Continuous education ensures that compliance becomes part of daily practice rather than a reactive process by CMS Training & Resources.
Helping Patients Understand the Bills
Although the No Surprises Act 2025 is primarily about compliance, patient communication is at its heart. Providers who explain costs in clear, jargon-free language are more likely to build trust and secure timely payments.
Good Faith Estimates should be delivered in a way patients can easily understand, and billing teams should be available to answer questions or resolve disputes. The HHS Patient Bill of Rights emphasizes that financial transparency is directly tied to patient confidence in the healthcare system.
Preparing for the Future
Looking ahead, providers should anticipate that protections may be expanded to cover ground ambulance services, which are currently excluded. There is also a growing likelihood of closer alignment between the Act and federal price transparency regulations, as outlined by CMS price transparency rules.
Technology will also play a bigger role. Automated tools for cost estimation, claim tracking, and IDR preparation will become essential for maintaining efficiency and reducing compliance risk. Practices that adopt these tools early will be better positioned to navigate future regulatory shifts.
Conclusion
The No Surprises Act 2025 is reshaping the financial side of healthcare by eliminating patient exposure to surprise billing and mandating provider accountability through structured NSA compliance. For billing teams, this means embedding safeguards into every stage of the revenue cycle: network verification, accurate cost estimation, audit-ready documentation, and payer-provider arbitration readiness.

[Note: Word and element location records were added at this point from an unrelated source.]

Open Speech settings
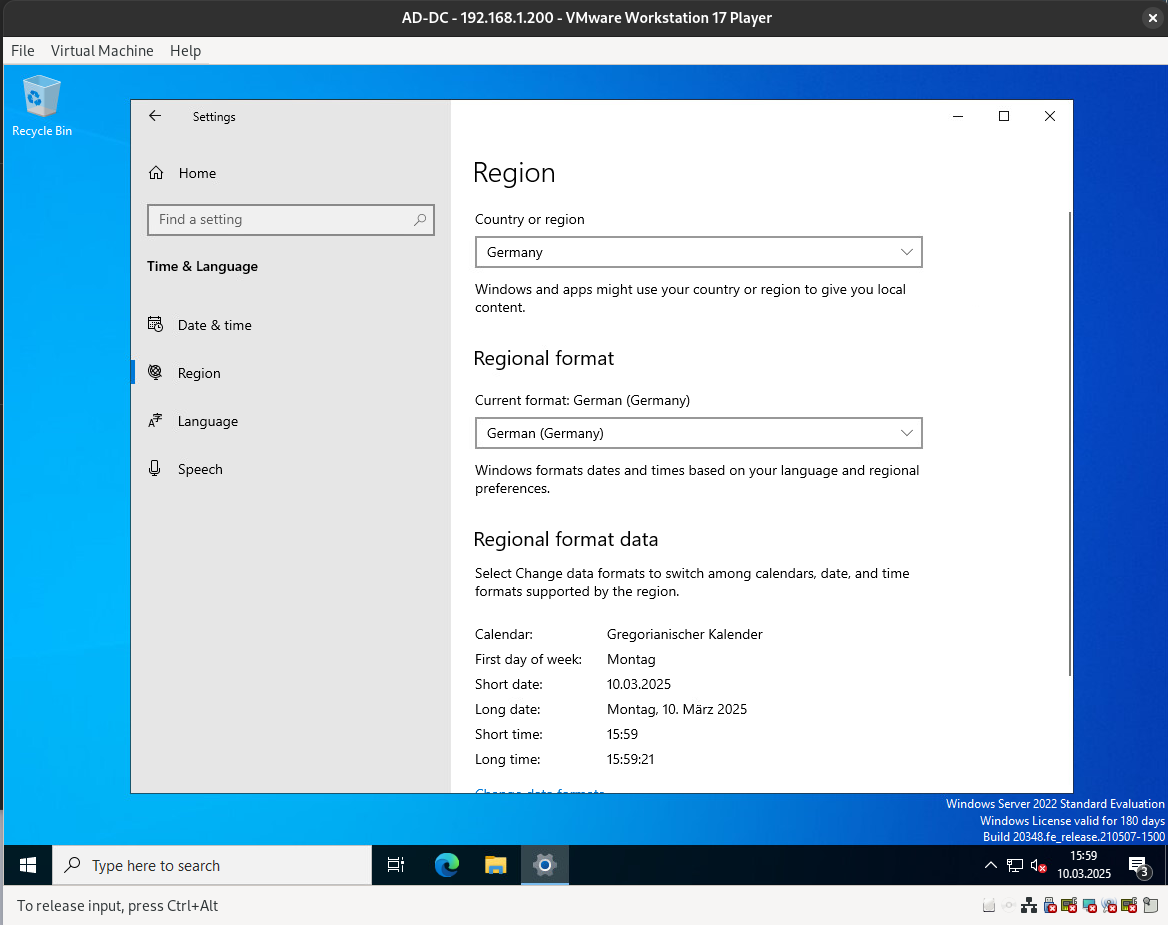 coord(199,469)
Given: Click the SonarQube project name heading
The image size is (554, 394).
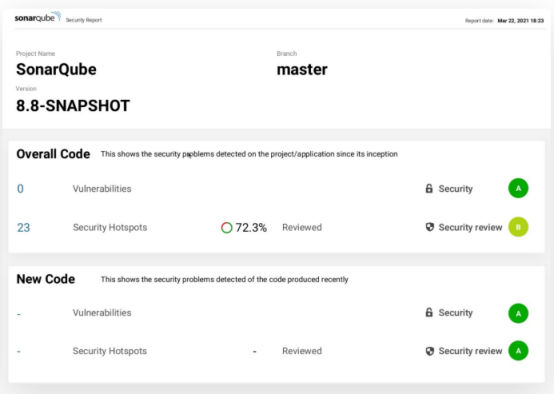Looking at the screenshot, I should click(56, 69).
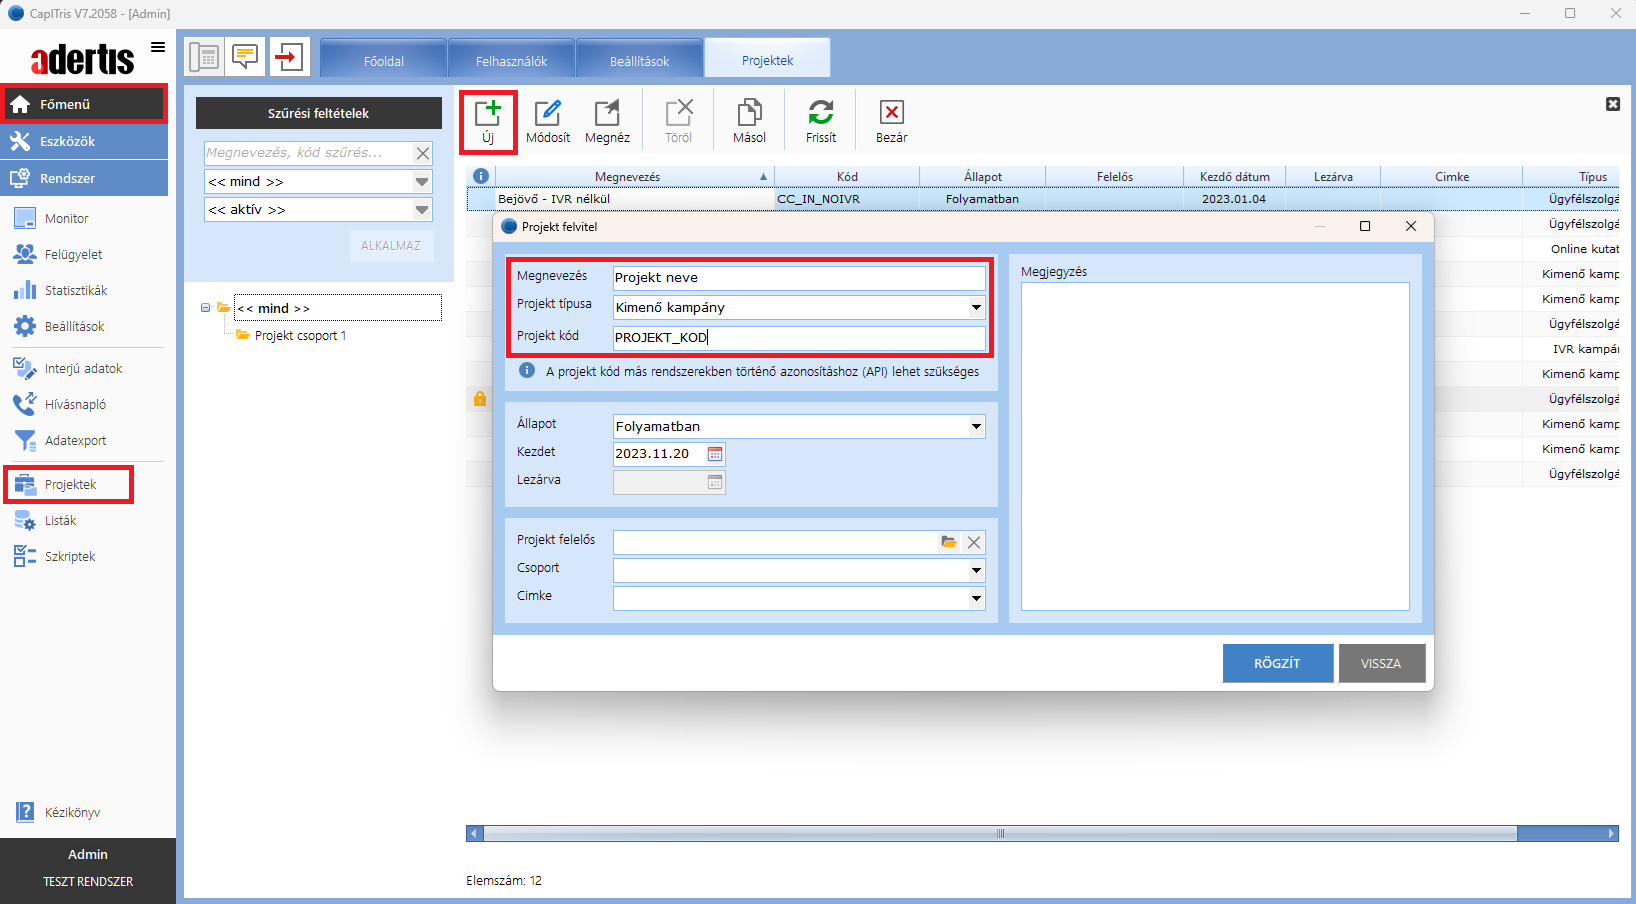Screen dimensions: 1636x904
Task: Click the horizontal scrollbar under the table
Action: coord(1000,833)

From a technical perspective, the law impacts key revenue cycle metrics such as denial rates, first-pass claim acceptance, and days in accounts receivable (AR). Providers who implement strong workflows, leverage secure technologies, and maintain staff education will not only avoid penalties but also enhance payer relations and stabilize reimbursement patterns. In today’s regulatory landscape, NSA compliance is more than an obligation, it is a strategic framework for financial and operational resilience.